The Tunisian food trade balance posted an excess of 614.8 million dinars at the end of March 2025, according to the UNAGRI, against 1115.5 MD during the same period in 2024. The rate of import coverage by exports was 134.7%, down compared to the 161.6% recorded a year earlier.
This regression is mainly due to the drop in exports of olive oil (-23.3%), dates (-18.7%) and fishing products (-31.6%), despite a significant reduction in cereal imports (-18.3%), sugar (-33.4%) and vegetable oils (-50.6%).
Export prices have dropped for olive oil (-54.5%) and fishing products (-9.6%), but increased for dates (+1.3%) and citrus (+30.3%). As for imports, sugar prices have greatly declined (-34.9%), while those of vegetable oils and dairy products recorded a notable increase.
Despite this surplus, the overall deficit in the country’s trade balance jumped 66.8% in the first quarter of 2025, reaching -5050.5 MD.
The surplus of the Tunisian food trade in the first quarter of 2025 (614.8 MD) remains a positive indicator, testifying to an agrifood sector still capable of generating export value. However, the fall of almost 45 % compared to last year reveals a worrying fragility.
The sharp drop in exports of olive oil and seafood illustrates the vulnerability of the trade balance to market fluctuations in a few dominant sectors. The drop in export olive oil prices confirms the amplifier effect of the international situation.

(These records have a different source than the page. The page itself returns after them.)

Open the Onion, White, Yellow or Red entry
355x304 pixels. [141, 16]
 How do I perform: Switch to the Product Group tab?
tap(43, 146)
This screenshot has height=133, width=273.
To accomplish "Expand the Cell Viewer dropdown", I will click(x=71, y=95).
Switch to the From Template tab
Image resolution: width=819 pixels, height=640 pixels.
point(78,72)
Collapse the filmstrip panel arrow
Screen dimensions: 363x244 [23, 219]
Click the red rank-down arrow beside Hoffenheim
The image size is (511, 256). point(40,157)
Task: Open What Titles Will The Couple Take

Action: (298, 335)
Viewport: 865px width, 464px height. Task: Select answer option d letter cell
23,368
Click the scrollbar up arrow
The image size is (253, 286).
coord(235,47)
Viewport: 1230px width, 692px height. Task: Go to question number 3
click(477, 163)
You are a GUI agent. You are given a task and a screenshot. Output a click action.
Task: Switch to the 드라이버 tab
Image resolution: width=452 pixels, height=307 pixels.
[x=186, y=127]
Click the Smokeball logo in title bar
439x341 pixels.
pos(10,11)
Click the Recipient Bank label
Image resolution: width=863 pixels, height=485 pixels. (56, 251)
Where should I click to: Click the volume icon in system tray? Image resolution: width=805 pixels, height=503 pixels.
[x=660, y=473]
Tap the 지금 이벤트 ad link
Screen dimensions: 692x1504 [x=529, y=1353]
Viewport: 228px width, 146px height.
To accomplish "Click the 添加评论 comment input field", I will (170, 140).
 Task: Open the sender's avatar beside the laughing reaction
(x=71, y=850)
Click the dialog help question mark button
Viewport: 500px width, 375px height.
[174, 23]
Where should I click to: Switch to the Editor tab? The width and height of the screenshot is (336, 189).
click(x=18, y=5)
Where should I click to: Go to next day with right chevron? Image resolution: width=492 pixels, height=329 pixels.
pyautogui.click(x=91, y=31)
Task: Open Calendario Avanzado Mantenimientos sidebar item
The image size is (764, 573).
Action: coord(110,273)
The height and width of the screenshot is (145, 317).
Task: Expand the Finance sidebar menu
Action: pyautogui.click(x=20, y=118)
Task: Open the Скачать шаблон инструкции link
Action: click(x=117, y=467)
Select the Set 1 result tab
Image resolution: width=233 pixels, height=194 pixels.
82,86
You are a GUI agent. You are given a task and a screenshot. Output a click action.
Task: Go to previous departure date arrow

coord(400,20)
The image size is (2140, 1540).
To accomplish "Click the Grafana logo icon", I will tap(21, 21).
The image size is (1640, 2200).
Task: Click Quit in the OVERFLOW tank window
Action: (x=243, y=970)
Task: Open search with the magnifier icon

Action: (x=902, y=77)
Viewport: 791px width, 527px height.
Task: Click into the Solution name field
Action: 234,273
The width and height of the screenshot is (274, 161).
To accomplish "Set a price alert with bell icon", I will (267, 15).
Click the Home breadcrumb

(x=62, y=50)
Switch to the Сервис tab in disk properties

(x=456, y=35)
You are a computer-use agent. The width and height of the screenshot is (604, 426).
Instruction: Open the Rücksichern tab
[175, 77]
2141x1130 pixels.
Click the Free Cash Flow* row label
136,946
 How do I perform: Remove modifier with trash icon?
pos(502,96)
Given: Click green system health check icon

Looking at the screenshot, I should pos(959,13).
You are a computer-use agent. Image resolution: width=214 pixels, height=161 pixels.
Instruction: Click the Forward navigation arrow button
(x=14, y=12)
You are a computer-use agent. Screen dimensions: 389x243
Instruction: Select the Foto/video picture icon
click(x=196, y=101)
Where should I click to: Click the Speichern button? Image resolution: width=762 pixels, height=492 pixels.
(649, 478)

Despite the drop in the volume of certain imports (cereals, sugar, vegetable oils), their weight remains significant in the overall structure. This reflects a structural food dependence difficult to reduce, especially in a context of rising prices of certain inputs such as vegetable oils (+19%) and dairy products (+10.8%).
The food surplus made it possible to alleviate the global trade deficit of 24.7%, which shows the strategic importance of the agricultural sector for the external balance of the country, in a context marked by a general flight of the trade deficit (+66.8% in T1 2025).